**Task description**. Scan the following material for the string "vergessen" and copy each line in which it appears.

**Exercise inputs**.

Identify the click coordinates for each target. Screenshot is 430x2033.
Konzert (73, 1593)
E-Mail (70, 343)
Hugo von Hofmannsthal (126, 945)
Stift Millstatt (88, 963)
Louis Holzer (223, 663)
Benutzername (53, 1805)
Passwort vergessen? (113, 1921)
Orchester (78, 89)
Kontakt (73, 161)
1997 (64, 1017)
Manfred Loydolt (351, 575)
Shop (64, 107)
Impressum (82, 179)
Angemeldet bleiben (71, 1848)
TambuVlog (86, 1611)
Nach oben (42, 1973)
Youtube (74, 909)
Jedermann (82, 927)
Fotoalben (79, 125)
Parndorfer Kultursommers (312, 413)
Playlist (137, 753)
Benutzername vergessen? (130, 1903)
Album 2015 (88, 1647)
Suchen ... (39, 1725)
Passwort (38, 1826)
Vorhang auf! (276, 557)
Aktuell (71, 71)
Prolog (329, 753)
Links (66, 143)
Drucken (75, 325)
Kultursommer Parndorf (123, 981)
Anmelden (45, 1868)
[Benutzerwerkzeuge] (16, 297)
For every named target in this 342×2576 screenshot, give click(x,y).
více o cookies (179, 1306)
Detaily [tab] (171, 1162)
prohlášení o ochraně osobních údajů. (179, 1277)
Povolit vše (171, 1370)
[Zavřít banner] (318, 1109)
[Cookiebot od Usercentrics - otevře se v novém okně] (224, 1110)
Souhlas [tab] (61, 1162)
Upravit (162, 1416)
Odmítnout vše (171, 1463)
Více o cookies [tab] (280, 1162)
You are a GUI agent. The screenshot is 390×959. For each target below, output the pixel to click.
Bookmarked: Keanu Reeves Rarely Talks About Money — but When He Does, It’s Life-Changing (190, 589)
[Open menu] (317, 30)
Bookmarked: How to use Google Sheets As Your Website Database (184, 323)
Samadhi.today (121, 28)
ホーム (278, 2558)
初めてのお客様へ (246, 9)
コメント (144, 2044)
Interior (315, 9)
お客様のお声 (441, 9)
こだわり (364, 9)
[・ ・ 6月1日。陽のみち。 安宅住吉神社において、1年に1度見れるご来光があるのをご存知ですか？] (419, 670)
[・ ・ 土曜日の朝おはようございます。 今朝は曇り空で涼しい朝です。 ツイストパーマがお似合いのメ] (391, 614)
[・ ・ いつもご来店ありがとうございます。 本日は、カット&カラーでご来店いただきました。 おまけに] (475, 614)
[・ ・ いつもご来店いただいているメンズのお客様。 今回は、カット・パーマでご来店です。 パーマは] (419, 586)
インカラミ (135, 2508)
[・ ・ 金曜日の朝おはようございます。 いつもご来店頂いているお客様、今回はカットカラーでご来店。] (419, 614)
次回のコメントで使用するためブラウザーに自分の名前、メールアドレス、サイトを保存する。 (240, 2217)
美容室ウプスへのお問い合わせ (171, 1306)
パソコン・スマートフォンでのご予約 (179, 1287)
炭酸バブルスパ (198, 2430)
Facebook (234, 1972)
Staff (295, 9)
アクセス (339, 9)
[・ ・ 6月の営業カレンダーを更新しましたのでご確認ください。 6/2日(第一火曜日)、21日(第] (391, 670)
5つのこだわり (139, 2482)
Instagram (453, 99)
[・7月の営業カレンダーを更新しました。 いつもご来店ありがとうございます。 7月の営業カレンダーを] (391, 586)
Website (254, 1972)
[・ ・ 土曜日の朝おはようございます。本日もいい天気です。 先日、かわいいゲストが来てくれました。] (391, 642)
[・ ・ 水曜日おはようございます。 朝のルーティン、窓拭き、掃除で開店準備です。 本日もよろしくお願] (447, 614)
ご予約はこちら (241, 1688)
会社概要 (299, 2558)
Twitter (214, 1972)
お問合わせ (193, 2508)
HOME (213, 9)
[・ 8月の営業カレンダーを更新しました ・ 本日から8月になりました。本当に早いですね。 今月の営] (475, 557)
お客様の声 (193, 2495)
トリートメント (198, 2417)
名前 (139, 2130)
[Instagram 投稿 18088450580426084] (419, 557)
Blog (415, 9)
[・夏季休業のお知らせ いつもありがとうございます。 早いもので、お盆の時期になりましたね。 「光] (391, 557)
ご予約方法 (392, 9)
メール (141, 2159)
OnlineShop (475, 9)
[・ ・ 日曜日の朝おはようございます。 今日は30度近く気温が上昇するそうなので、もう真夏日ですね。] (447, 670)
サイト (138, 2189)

**Answer area**.
Passwort vergessen? (113, 1921)
Benutzername vergessen? (130, 1903)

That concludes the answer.